Abordagem considerada vexatória gera indenização a cliente

Abordagem considerada vexatória gera indenização a cliente

A 21ª Câmara Cível do Tribunal de Justiça de Minas Gerais (TJMG) manteve decisão da Comarca de Belo Horizonte e determinou que uma loja da Capital mineira pague indenização a cliente que passou por uma abordagem considerada vexatória. A decisão prevê pagamento de R$ 10 mil a título de danos morais.

Segundo o processo, quando o jovem estava realizando compras no estabelecimento, em junho de 2021, acompanhado da mãe, teria sido abordado por um segurança sob a suspeita de furto de um cabo de iPhone.

O cliente, representado pela mãe na ação, argumentou que o segurança o fez retornar à loja para indicar onde havia deixado o produto.
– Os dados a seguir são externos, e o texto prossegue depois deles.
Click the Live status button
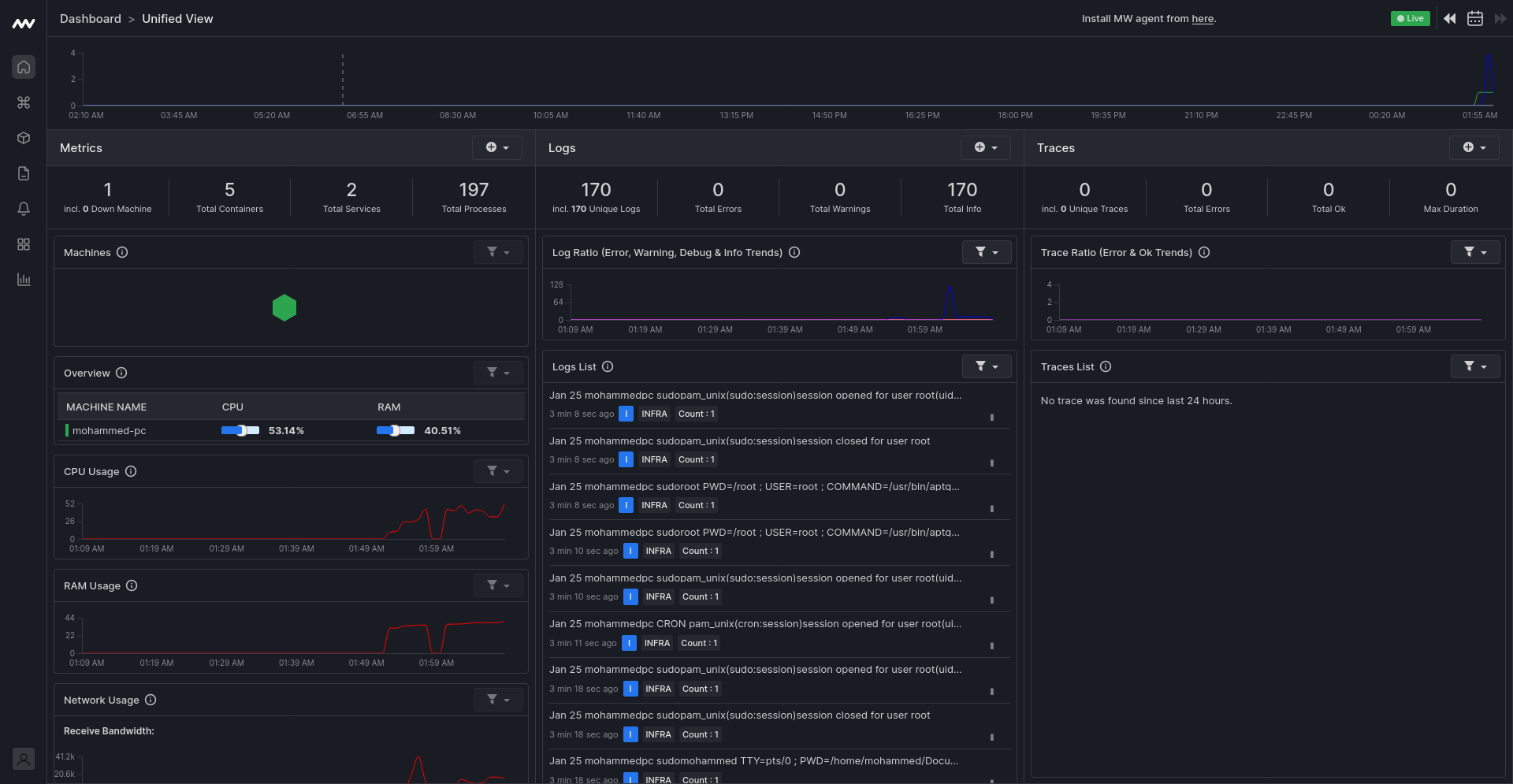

O jovem, que disse ter sido humilhado e constrangido, acionou a Polícia Militar (PM) e registrou Boletim de Ocorrência (BO), requerendo, posteriormente, na Justiça, indenização por danos morais “pelos constrangimentos sofridos”.

A loja, em sua defesa, alegou que o funcionário teria apenas questionado o cliente sobre a localização do cabo, “sem imputação de furto ou exposição vexatória”.

Em 1ª Instância, o estabelecimento foi condenado ao pagamento de indenização por danos morais.

Diante disso, a ré recorreu, argumentando que a decisão inicial teria se baseado em “alegações unilaterais” e que ela não apresentou imagens do circuito interno “em razão da impossibilidade técnica de armazenamento contínuo, afastando-se, assim, qualquer presunção de confissão”. Sustentou ainda que a conduta do funcionário “configurou mero exercício regular do direito de fiscalização do patrimônio da empresa, inexistindo abuso ou excesso”.

O relator do caso, desembargador Alexandre Victor de Carvalho, destacou que o próprio segurança, em depoimento, afirmou ter perguntado ao consumidor sobre a localização do cabo, deixando transparecer uma suspeita do furto.

“Essa expressão, retirada do campo da neutralidade, ingressa no terreno da responsabilidade, pois desloca o consumidor da esfera de cliente ao papel de suspeito. A abordagem não se realizou com civilidade silenciosa, mas com perseguição verbal reiterada, o que subverte os limites do exercício regular do direito de fiscalização”, disse o magistrado.

O relator também citou a ausência de imagens do circuito interno de segurança, ponderando que a conduta “não integra o rol dos dissabores cotidianos, mas representa violação à honra subjetiva e à dignidade do consumidor”.

O recurso foi negado pelo desembargador Alexandre Victor de Carvalho, cujo voto foi acompanhado pelos desembargadores Adriano de Mesquita Carneiro e José Eustáquio Lucas Pereira.

O acórdão tramita sob o nº 1.0000.25.396602-2/001.